“I never knew boys who weren’t,” I retorted.

“I—I—think perhaps you would like the girls best,” said Mrs. Allan hesitatingly. If it had not been for one thing—which I would never in this world have admitted to Mrs. Allan—I might have liked the girls’ class best myself. But the truth was, Anne Shirley was in that class; and Anne Shirley was the one living human being that I was afraid of. Not that I disliked her. But she had such a habit of asking weird, unexpected questions, which a Philadelphia lawyer couldn’t answer. Miss Rogerson had that class once and Anne routed her, horse, foot and artillery. I wasn’t going to undertake a class with a walking interrogation point in it like that. Besides, I thought Mrs. Allan required a slight snub. Ministers’ wives are rather apt to think they can run everything and everybody, if they are not wholesomely corrected now and again.

“It is not what I like best that must be considered, Mrs. Allan,” I said rebukingly. “It is what is best for those boys. I feel that I shall be best for THEM.”

“Oh, I’ve no doubt of that, Miss MacPherson,” said Mrs. Allan amiably. It was a fib for her, minister’s wife though she was. She HAD doubt. She thought I would be a dismal failure as teacher of a boys’ class.

But I was not. I am not often a dismal failure when I make up my mind to do a thing. I am noted for that.

“It is wonderful what a reformation you have worked in that class, Miss MacPherson—wonderful,” said the Rev. Mr. Allan some weeks later. He didn’t mean to show how amazing a thing he thought it that an old maid noted for being a man hater should have managed it, but his face betrayed him.

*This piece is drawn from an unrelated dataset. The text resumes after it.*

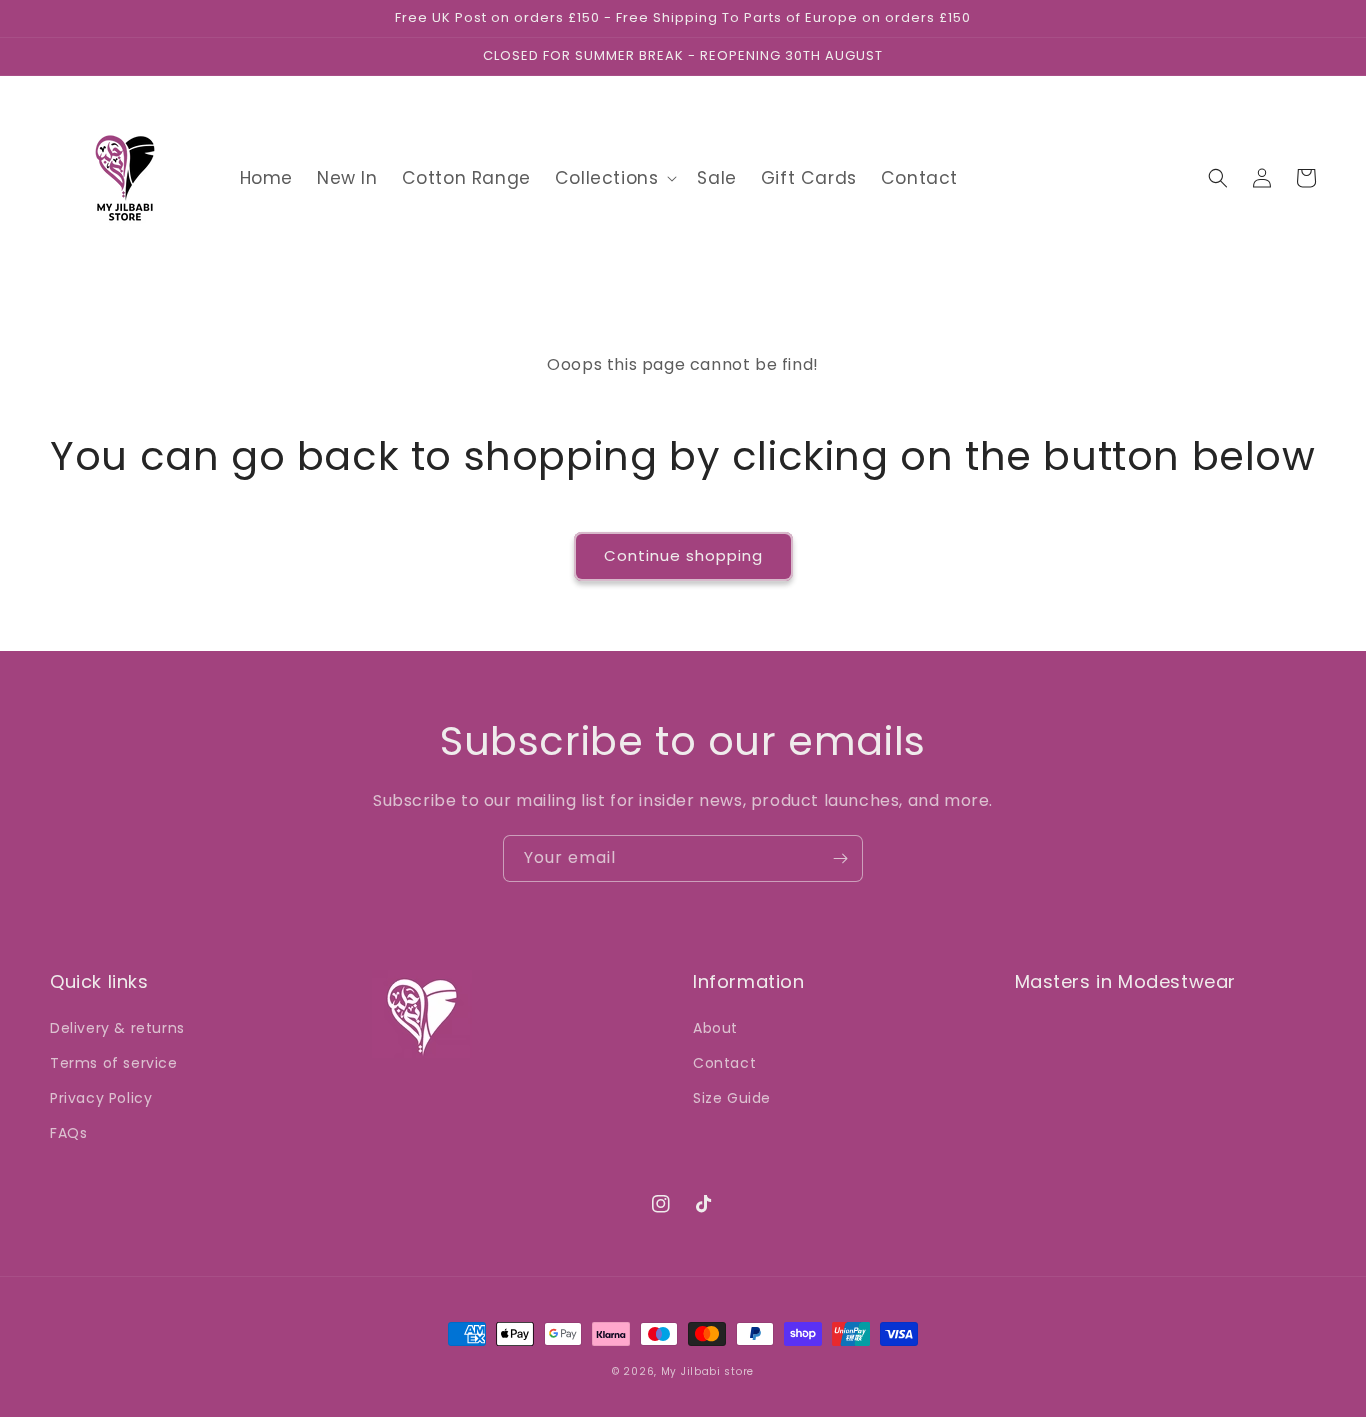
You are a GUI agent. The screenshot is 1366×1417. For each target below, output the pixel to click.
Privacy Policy (101, 1098)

“Where does Jimmy Spencer live?” I asked him crisply. “He came one Sunday three weeks ago and hasn’t been back since. I mean to find out why.”

Mr. Allan coughed.

“I believe he is hired as handy boy with Alexander Abraham Bennett, out on the White Sands road,” he said.

“Then I am going out to Alexander Abraham Bennett’s on the White Sands road to see why Jimmy Spencer doesn’t come to Sunday school,” I said firmly.